WHAT YOU ARE ASKED TO DO: Reproduce verbatim the line containing "Viewport: 1568px width, 320px height." and every line that follows it through the end of the entries below, omitting all pictures.

DATA UNDER STUDY:

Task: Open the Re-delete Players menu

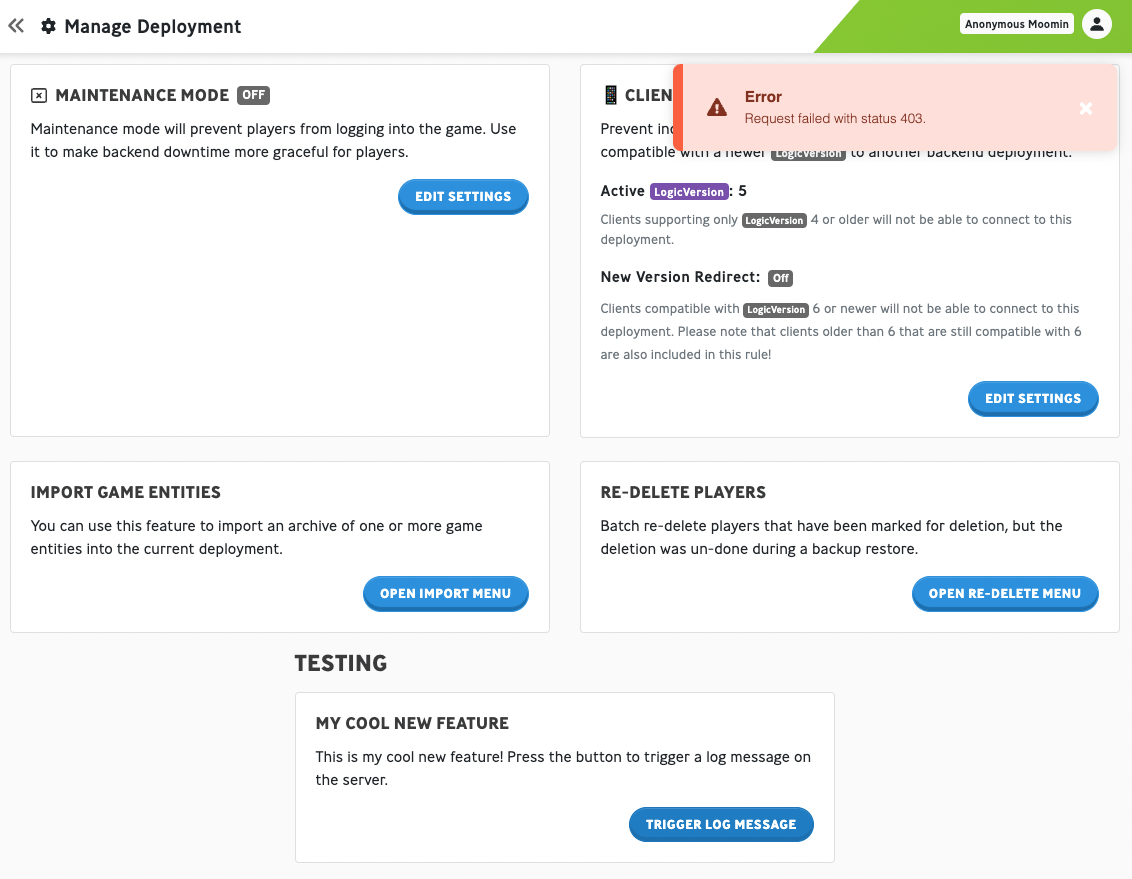Action: coord(1005,593)
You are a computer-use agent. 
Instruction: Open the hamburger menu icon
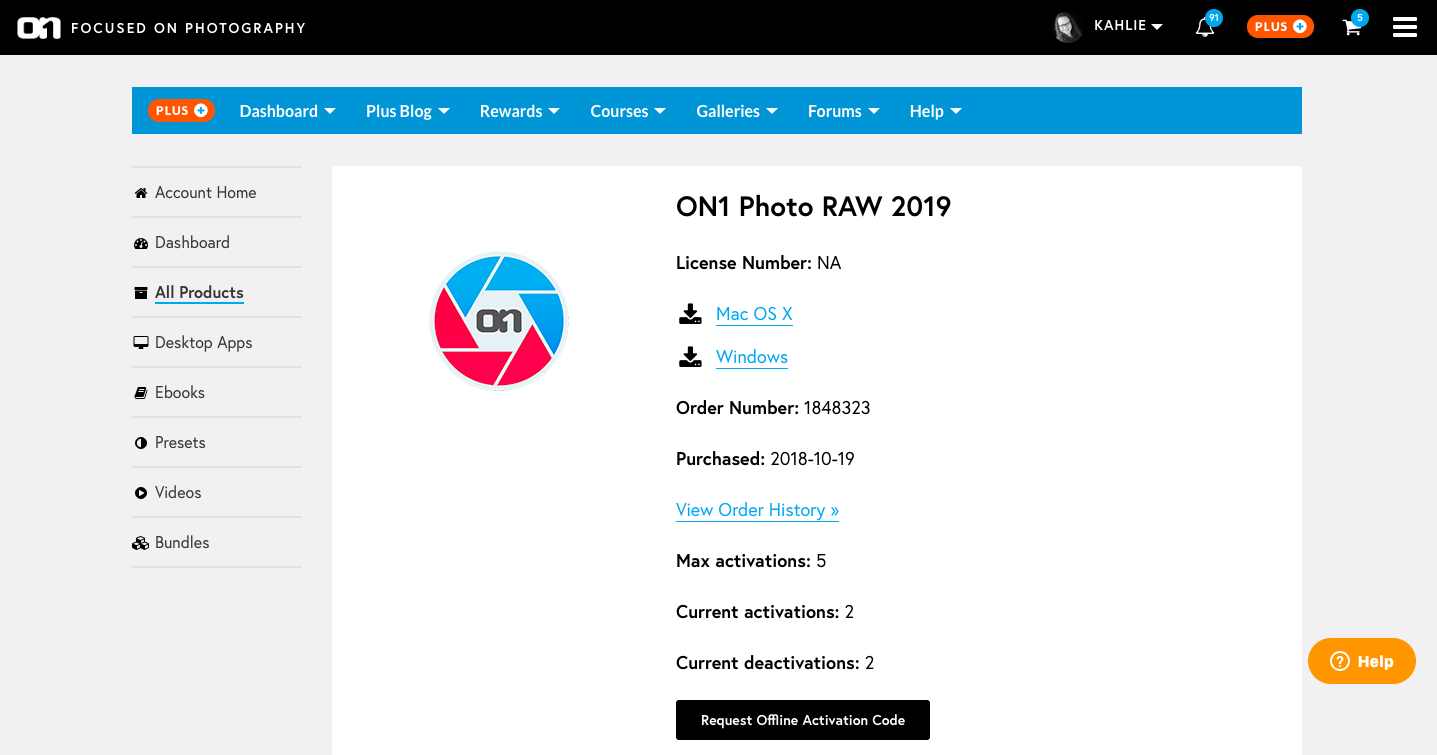pyautogui.click(x=1405, y=28)
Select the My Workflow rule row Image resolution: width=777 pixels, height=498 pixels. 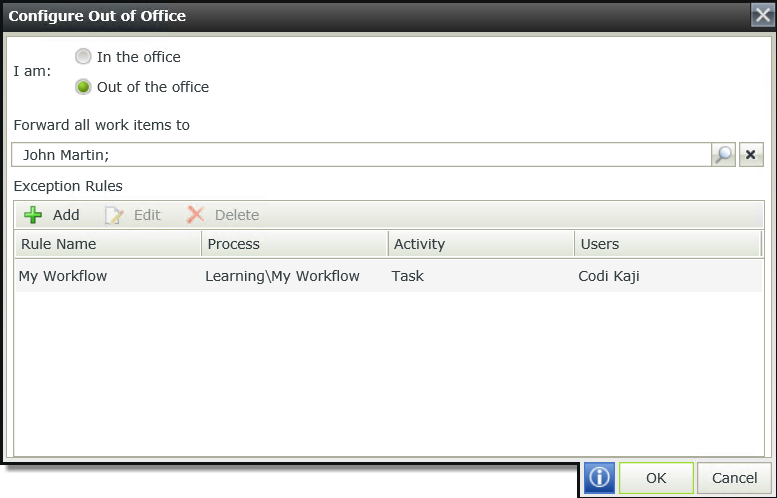[63, 276]
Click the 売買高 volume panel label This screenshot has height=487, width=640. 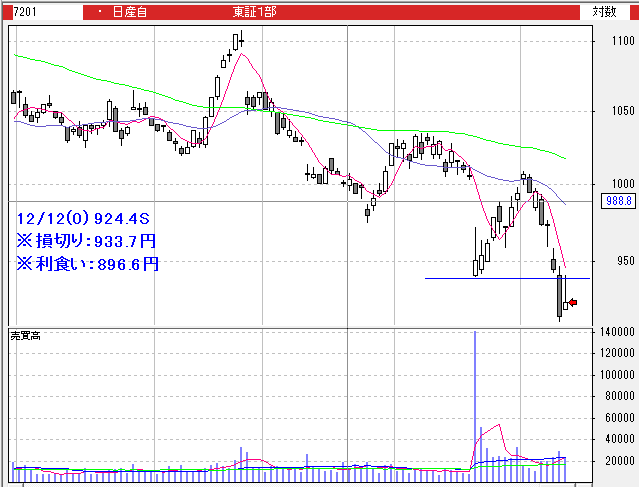tap(25, 334)
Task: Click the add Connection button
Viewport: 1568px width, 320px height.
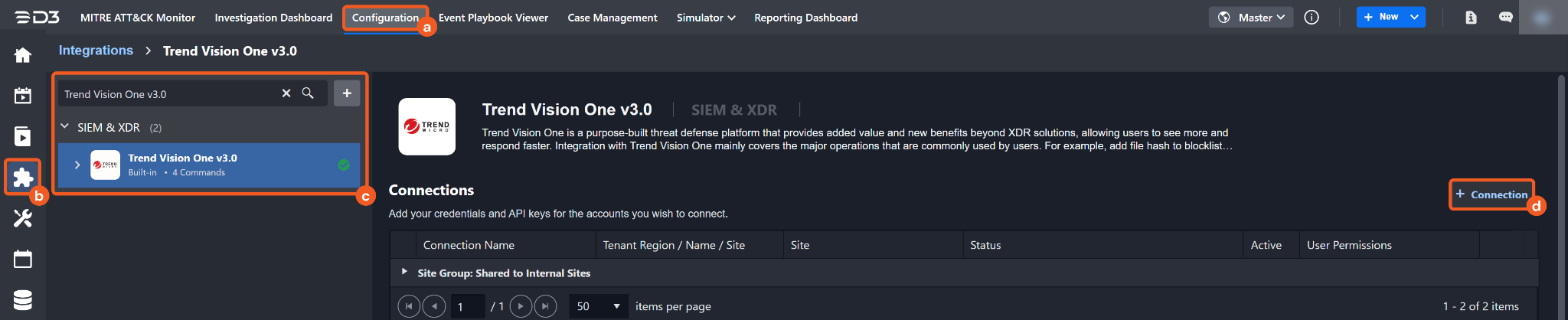Action: point(1491,194)

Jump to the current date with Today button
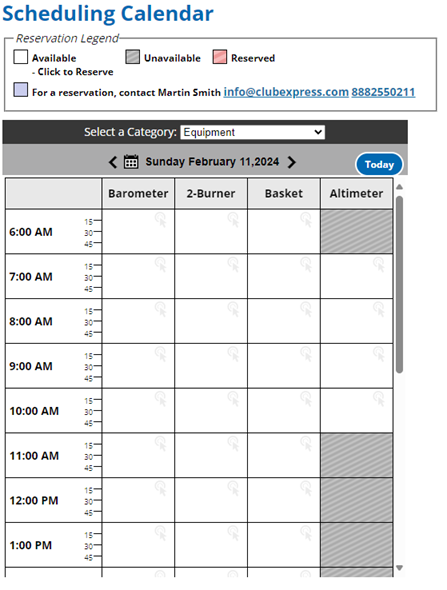(379, 164)
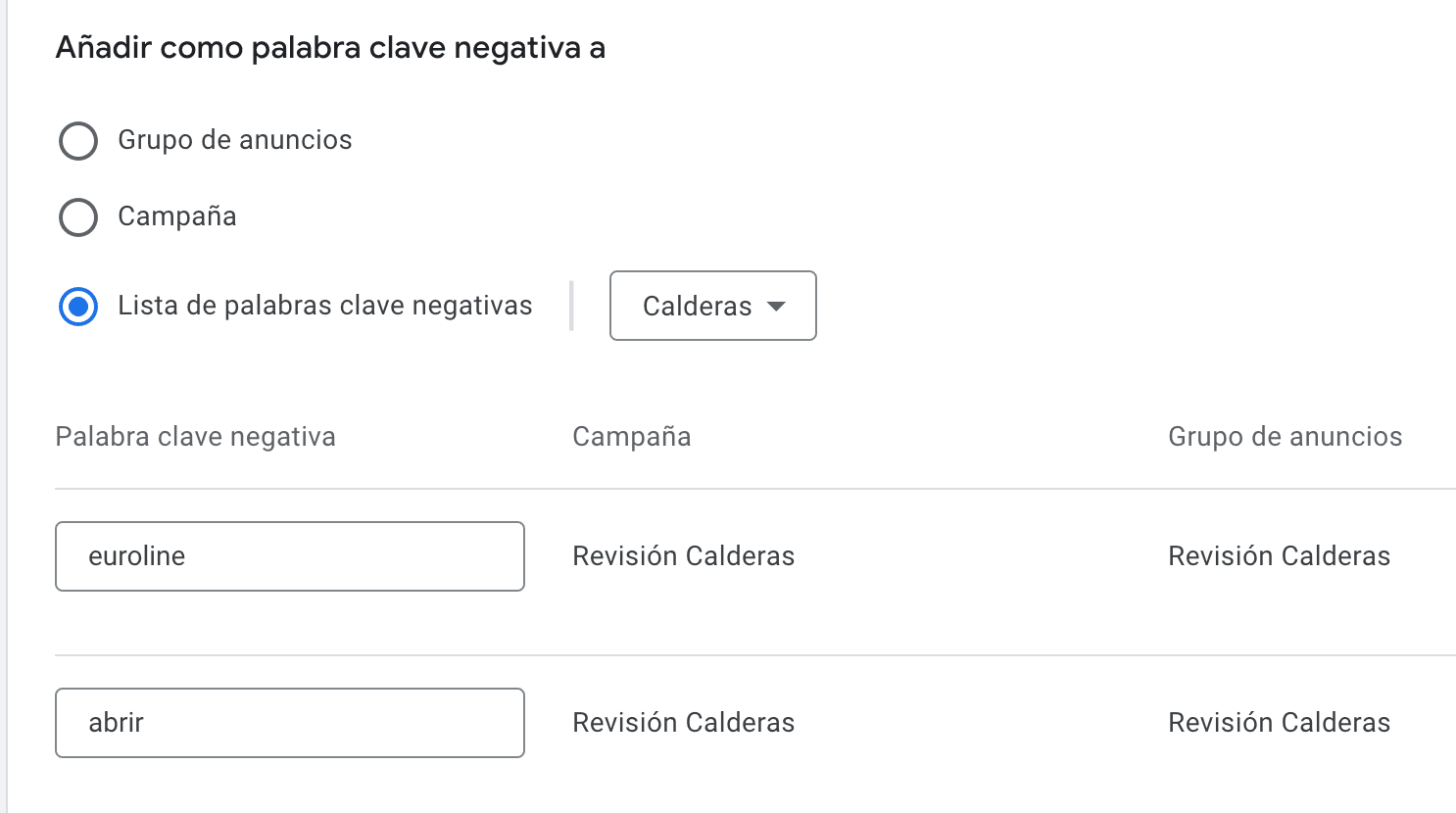The image size is (1456, 813).
Task: Click the "Campaña" radio option label text
Action: [x=176, y=216]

ANSWER:
Viewport: 1568px width, 320px height.
Action: point(1491,194)

Jump to the current date with Today button
(379, 164)
The image size is (1456, 813).
Task: Click the "Campaña" radio option label text
Action: [x=176, y=216]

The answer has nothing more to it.